Dove sono le «fonderie»Oltre a Microsoft, la Intel Foundry può già contare su decine di clienti. Tra Synopsys, Cadence, Siemens e Ansys per citarne alcuni. E su un accordo, con pagamento anticipato, pari a 15 miliardi di dollari per la il 18 A. Oltre a poter contare sulla lunga esperienza di sviluppo di chip e dunque alla qualità raggiunta in particolare nelle tecniche di packaging, l’ecosistema di produzione che vuole costruire Intel, nella sua «fonderia», ha due parole d’ordine: resiliente e sostenibile. Per comprendere la prima bisogna guardare una mappa dei continenti: ad oggi l’80 per cento della produzione di chip è spostato in Asia. Nonostante il silicio sia il secondo elemento più diffuso al mondo, le «fabbriche» di semiconduttori sono concentrate in una sola parte. L’obiettivo di Intel è riequilibrare la situazione, con il 50 per cento dei suoi impianti posizionati negli Stati Uniti e in Europa. Di modo da evitare crisi come quella avvenuta durante la pandemia o pressioni geopolitiche che possano compromettere il flusso di produzione.

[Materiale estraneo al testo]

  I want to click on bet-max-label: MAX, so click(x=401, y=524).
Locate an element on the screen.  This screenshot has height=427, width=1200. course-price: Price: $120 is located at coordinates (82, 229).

Se la “fonderia” è in grado di funzionare in ogni parte del mondo, può anche soddisfare i bisogni dei clienti del prossimo futuro, qualunque sia la loro provenienza geografica. Resiliente, per Intel, significa interdipendente. Ad oggi la rete conta fabbriche in Arizona, Ohio, Oregon, New Mexico, Costa Rica, Germania, Israele, Malaysia, Vietnam e Cina. Con un nuovo centro in costruzione in Polonia e diversi nuovi progetti di ampliamento in corso per poter far fronte alle richieste dei futuri clienti della Foundry. In un investimento che vale circa 100 miliardi di dollari. La seconda parola, sostenibile, ha a che fare con l’ambiente. Intel vanta già il 99 per cento dell’energia utilizzata proveniente da fonti rinnovabili. Ma vuole spingere il più possibile in questa direzione, perché è un’esigenza propria dell’azienda – ha sottolineato il Ceo Gelsinger – ed è anche un punto imprescindibile per la prospettiva di crescita esponenziale nei prossimi anni. Un mercato, quello del silicio e dei semiconduttori, che si prevede possa arrivare a valere mille miliardi di dollari entro il 2030.